++++ TEXT PASSAGE ++++

The study of spinopelvic alignment in asymptomatic individuals is essential for understanding physiological sagittal balance and establishing reference values for spinal deformity assessment. However, the availability of large datasets of healthy subjects is limited by ethical, logistical, and radiation-related constraints. Artificial intelligence (AI)-based synthetic data generation may represent a promising strategy to overcome these limitations.

Methods

Full-spine standing radiographs from 123 asymptomatic subjects were retrospectively analyzed. Demographic characteristics and multiple spinopelvic parameters, including pelvic incidence (PI), pelvic tilt (PT), sacral slope (SS), lumbar lordosis (LL), thoracic kyphosis (TK), and cervical alignment measures, were recorded. An AI-driven probabilistic Gaussian resampling approach with anatomical constraints was used to generate a synthetic dataset of 10,000 biologically plausible cases. Correlations identified within the synthetic dataset were subsequently validated against the original cohort using Pearson correlation analysis and bootstrap resampling (1,000 iterations).

Results

The synthetic dataset preserved the statistical distribution of the original population while substantially increasing analytical power. Significant correlations were identified between PI and PT (PT = 0.34 × PI − 7.2), PI and SS (SS = 0.66 × PI + 7.2), and PI and LL (|LL| = 0.55 × PI + 32.0). These relationships were consistent with previously published anatomical models and remained robust when tested in the original cohort and through bootstrap validation. No significant correlation was observed between PI and TK. A significant association was also identified between T1 slope and cervical lordosis.

Conclusions

AI-driven dataset amplification represents a feasible and reproducible approach for investigating spinopelvic relationships in limited clinical cohorts. The combination of synthetic data generation, validation on real-world observations, and bootstrap resampling enables the identification of biologically plausible correlations while minimizing the need for additional imaging studies. This methodology may serve as a valuable exploratory tool in spine research and other fields characterized by limited datasets.

++++

- _WHAT TO WORK ON_
1 – Copy the part of the spinopelvic alignment abstract starting with "Conclusions" and going on through "by limited datasets.".
2 – According to the spinopelvic alignment abstract, how many synthetic cases were generated?
The lines after the spinopelvic alignment abstract have nothing to do with it.

++++ DATA SEGMENT ++++

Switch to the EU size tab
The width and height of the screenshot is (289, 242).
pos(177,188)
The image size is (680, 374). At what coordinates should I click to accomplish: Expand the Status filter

++++

- _TASK-BY-TASK ANSWERS_
1 –
Conclusions

AI-driven dataset amplification represents a feasible and reproducible approach for investigating spinopelvic relationships in limited clinical cohorts. The combination of synthetic data generation, validation on real-world observations, and bootstrap resampling enables the identification of biologically plausible correlations while minimizing the need for additional imaging studies. This methodology may serve as a valuable exploratory tool in spine research and other fields characterized by limited datasets.

2 – 10,000 biologically plausible cases.